A former Uber top security official covered up a 2016 cyber breach affecting nearly 60 million of the ride-share company’s customers and drivers as part of a pay-off scheme to hide the hacking, the U.S. Department of Justice charged in a felony complaint filed in federal court.
According to the filing, Joseph Sullivan, who served as Uber’s chief security officer from April, 2015 to November, 2017, took “deliberate steps to conceal, deflect and mislead” the Federal Trade Commission (FTC) about the security lapse and the theft of personal data. The two hackers who inflicted the damage by accessing and downloading an Uber database that included the drivers’ licenses of 600,000 drivers, allegedly contacted Sullivan by email and demanded a six-figure pay off to stay silent about the cyber break-in, according to the complaint.
Sullivan attempted to pay off the hackers with funds designated for Uber’s bug bounty program, Justice said. Uber ultimately paid the hackers $100,000 in BitCoin in December, 2016 and Sullivan got them to sign non-disclosure agreements that falsely stated they had not stolen any data. The case is unusual in that bug bounties are not known as hush money pay offs for cyber crooks but instead are meant to reward white-hat hackers for discovering vulnerabilities ahead of cyber attacks. It's not clear, however, if other companies have engaged in under-the-table deals or if this case is a one-off event.
The criminal complaint also alleges that “Sullivan failed to provide the new executive management team with critical details about the breach” and then Uber chief executive Travis Kalanick knew of his actions. Justice said it smoked out the scheme when current Uber chief Dara Khosrowshahi disclosed the payoff, then fired Sullivan and a deputy after learning the extent of the breach. Uber subsequently paid out nearly $150 million to settle claims by all 50 U.S. states and Washington, D.C. that it had failed to reveal the breach in a timely manner.

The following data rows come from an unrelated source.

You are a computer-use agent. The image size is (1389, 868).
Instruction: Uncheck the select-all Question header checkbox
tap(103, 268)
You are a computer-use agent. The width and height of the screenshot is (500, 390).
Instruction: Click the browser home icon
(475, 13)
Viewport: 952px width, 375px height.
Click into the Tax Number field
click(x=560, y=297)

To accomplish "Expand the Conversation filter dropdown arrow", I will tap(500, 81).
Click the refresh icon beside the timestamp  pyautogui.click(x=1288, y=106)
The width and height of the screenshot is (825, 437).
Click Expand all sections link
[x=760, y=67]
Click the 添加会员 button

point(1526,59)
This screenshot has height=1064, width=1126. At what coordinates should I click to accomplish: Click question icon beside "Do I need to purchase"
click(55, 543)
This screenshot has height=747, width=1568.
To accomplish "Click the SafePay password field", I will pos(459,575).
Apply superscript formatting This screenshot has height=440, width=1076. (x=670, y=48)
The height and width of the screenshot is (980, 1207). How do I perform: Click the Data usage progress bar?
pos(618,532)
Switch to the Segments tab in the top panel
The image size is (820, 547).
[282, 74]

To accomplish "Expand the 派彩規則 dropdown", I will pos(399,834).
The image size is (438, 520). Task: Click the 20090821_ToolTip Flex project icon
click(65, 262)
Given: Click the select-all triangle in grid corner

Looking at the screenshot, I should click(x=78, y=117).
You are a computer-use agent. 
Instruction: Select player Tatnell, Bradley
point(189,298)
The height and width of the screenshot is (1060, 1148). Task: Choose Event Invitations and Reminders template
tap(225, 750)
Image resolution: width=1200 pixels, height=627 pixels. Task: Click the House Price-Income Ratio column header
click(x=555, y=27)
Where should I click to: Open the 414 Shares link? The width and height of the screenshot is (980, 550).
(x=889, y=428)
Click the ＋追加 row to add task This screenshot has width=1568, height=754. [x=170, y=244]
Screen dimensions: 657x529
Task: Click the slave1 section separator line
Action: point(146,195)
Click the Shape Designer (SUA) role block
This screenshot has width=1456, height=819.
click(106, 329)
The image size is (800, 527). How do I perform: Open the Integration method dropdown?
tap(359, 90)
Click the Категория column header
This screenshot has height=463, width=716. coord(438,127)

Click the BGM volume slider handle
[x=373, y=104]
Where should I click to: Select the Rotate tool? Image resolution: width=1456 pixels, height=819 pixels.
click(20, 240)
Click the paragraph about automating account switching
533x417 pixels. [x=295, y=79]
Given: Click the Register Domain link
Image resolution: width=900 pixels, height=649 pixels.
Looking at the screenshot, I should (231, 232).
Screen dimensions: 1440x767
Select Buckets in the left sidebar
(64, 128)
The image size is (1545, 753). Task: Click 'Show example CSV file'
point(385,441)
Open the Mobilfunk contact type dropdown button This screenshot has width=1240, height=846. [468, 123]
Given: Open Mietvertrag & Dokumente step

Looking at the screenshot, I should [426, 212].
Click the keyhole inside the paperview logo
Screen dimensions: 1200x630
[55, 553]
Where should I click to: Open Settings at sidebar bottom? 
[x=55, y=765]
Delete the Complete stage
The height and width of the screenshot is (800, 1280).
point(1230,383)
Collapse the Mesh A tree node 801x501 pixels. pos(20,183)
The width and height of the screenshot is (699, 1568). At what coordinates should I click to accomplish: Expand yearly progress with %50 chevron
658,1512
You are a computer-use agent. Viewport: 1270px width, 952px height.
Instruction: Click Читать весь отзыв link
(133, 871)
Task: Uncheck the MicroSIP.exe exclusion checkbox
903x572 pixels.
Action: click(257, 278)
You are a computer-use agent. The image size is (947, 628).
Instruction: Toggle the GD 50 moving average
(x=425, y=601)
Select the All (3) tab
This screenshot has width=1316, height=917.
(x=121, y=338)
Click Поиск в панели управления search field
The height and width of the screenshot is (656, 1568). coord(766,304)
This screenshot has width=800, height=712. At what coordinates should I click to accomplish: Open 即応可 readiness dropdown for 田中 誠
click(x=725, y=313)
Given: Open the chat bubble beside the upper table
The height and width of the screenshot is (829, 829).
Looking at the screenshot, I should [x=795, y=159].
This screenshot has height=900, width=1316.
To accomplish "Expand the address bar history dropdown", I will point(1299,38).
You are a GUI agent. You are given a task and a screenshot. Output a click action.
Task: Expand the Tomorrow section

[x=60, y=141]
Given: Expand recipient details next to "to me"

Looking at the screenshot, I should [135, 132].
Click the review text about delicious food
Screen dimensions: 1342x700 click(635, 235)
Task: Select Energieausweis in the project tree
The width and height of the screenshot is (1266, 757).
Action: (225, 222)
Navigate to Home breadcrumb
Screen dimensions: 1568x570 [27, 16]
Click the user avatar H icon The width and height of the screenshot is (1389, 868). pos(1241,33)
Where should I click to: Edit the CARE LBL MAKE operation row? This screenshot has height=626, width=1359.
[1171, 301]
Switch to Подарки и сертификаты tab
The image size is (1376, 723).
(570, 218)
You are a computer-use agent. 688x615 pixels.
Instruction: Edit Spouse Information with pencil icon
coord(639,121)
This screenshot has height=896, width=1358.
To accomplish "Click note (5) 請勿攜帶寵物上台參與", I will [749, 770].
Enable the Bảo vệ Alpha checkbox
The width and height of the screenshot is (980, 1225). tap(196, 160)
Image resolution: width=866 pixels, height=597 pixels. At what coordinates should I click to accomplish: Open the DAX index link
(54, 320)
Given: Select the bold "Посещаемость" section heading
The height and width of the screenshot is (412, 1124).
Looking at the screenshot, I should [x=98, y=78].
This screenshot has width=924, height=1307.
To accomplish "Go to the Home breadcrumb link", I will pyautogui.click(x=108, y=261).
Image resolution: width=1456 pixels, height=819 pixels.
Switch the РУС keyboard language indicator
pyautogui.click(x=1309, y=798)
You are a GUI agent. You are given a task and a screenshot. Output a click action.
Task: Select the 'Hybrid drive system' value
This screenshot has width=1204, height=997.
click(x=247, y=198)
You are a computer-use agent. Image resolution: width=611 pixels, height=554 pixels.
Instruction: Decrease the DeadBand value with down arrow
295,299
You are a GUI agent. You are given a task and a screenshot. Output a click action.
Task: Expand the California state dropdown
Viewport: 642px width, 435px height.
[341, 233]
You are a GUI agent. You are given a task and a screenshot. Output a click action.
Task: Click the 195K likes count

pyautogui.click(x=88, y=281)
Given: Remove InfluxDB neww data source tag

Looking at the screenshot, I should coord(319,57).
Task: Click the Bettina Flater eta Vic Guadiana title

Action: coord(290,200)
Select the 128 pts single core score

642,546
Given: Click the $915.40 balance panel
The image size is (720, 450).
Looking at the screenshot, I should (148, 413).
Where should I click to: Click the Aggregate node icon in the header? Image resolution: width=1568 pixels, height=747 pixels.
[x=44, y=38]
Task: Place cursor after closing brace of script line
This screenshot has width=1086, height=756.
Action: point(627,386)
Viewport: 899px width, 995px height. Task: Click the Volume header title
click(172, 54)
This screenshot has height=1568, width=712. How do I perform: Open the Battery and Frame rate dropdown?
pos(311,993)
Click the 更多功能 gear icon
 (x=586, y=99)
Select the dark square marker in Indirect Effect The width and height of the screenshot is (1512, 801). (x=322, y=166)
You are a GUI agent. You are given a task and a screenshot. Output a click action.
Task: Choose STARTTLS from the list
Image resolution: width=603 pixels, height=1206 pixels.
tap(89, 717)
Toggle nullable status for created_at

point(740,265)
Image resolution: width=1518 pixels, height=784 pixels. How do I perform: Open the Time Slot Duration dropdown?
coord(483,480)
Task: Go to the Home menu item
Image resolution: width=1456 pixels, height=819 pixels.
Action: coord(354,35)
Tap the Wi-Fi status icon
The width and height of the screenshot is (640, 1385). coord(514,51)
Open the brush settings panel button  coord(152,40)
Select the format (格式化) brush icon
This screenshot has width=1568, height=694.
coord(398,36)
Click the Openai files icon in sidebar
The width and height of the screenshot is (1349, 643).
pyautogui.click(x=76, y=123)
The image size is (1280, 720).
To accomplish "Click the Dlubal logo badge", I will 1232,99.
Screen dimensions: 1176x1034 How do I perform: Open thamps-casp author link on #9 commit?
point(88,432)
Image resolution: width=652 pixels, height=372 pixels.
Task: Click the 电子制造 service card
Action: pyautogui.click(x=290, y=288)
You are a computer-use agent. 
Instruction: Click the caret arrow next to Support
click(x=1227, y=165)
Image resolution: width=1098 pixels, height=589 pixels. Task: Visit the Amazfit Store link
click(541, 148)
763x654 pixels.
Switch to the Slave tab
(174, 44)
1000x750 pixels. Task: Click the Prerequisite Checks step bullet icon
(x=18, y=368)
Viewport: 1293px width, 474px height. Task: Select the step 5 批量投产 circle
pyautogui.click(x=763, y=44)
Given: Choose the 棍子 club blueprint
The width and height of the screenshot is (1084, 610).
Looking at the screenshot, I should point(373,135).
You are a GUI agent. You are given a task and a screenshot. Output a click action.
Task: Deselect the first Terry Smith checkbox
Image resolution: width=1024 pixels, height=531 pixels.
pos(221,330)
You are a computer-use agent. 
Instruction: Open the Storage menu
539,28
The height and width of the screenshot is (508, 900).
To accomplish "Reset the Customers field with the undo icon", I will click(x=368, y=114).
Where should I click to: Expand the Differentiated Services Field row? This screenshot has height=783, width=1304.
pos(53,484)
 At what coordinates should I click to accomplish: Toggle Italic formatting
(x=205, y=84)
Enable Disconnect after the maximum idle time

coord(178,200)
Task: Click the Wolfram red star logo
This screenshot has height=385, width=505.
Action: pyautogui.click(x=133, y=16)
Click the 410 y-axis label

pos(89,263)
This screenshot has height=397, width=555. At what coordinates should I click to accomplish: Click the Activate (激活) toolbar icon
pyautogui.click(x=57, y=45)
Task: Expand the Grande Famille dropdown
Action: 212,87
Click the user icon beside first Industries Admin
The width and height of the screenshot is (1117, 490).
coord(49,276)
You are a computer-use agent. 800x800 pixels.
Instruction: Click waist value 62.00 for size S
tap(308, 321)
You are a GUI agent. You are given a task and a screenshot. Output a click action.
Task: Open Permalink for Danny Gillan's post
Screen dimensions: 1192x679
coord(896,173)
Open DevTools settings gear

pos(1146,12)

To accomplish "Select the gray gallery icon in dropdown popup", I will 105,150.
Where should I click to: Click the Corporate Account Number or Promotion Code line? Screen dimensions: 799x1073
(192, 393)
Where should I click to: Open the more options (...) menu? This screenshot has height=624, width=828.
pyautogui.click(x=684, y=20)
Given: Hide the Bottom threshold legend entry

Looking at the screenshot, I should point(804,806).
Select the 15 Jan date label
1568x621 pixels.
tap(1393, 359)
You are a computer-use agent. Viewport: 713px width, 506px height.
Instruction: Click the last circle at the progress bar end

“Silicon Valley is not the Wild West,” said U.S. Attorney David Anderson. “We expect good corporate citizenship. We expect prompt reporting of criminal conduct. We expect cooperation with our investigations. We will not tolerate corporate cover-ups. We will not tolerate illegal hush money payments.”
As for the hackers, both pleaded guilty in October, 2019, to computer fraud conspiracy charges. The criminal complaint makes clear that “both chose to target and successfully hack other technology companies and their users’ data” after Sullivan failed to advise law enforcement of the security breach.
A spokesperson for Sullivan told Reuters that disclosure matters were decided by the Uber legal department and denied the case had merit. “If not for Mr. Sullivan’s and his team’s efforts, it’s likely that the individuals responsible for this incident never would have been identified at all,” the spokesperson said.
Sullivan now works as chief information security officer at Cloudflare.